Transitional cell carcinoma classically presents as painless hematuria. Pain due to local invasion and urinary symptoms, such as dysuria, frequency, and incontinence, are also common presenting symptoms. For a patient with hematuria, urothelial carcinoma should be considered, with increasing suspicion for patients with older age, smoking history, industrial exposure history, male sex, and especially in the presence of palpable pelvic mass on physical exam. Cardiac tamponade presents with shortness of breath and is associated with several physical exam findings: low arterial blood pressure, jugular venous distention, muffled heart sounds, and tachycardia.
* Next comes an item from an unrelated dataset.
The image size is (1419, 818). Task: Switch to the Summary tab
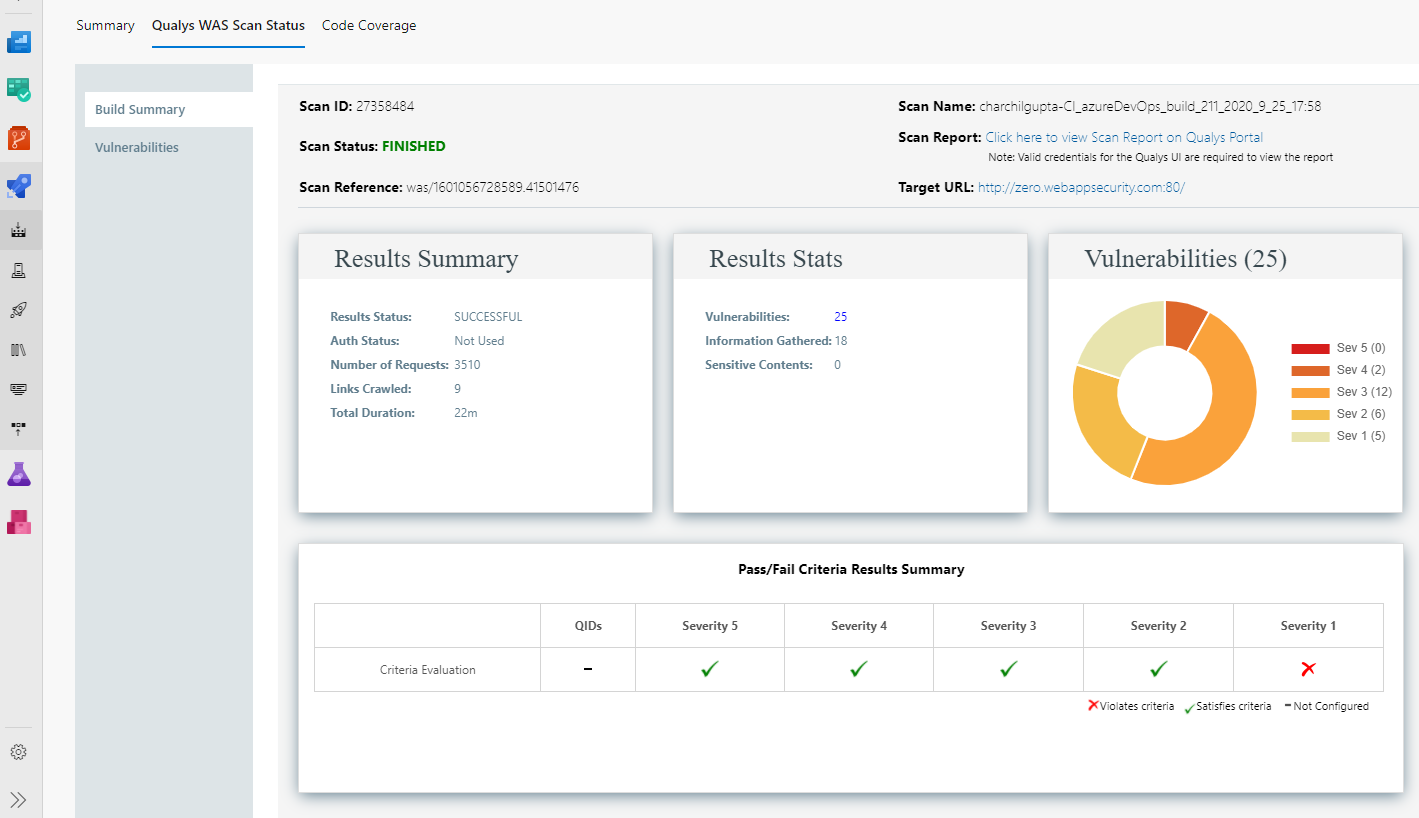tap(105, 26)
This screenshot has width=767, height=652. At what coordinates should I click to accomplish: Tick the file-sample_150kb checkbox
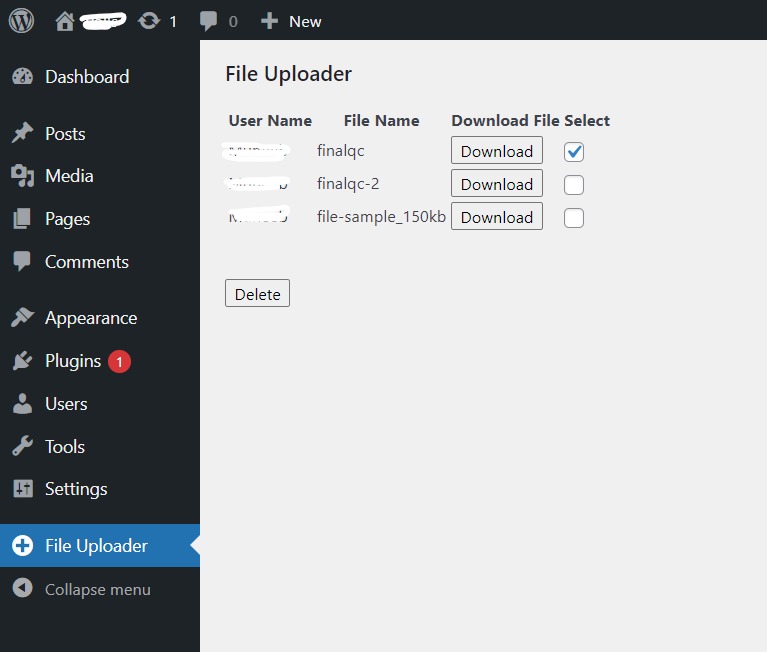tap(574, 218)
Also, large decrease in systolic BP upon inspiration, known as pulsus paradoxus is a classic finding in tamponade. Malignancy is the cause of 13–23% of pericardial effusions, so once the diagnosis of pericardial effusion is established, it is important to investigate the underlying pathology through pericardial fluid analysis and cytology.5
Workup for transitional cell carcinoma typically includes cystoscopy, urinalysis, and imaging (CT urogram or Intravenous Pyelogram). Prognosis is dependent on stage at presentation, with 5 year survival for stage 1 transitional cell carcinoma as high as 85% compared with 15% for stage 4 disease.6
This case is only the fifth reported case of transitional cell carcinoma presenting with cardiac tamponade and the fourth such case arising from a primary tumor of the bladder. In most of these cases, there was a visible metastatic lesion within the heart.3, 4 In our case, there was no cardiac lesion seen. What eventually caused our patient's demise was respiratory compromise due to lymphangitis carcinomatosis from the bladder. Lymphangitis carcinomatosis is the presence of malignant cells within the lymphatics of the lungs. This entrapment of malignant cells causes lymphatic obstruction resulting in progressive pulmonary edema.
This research did not receive any specific grant from funding agencies in the public, commercial, or not-for-profit sectors.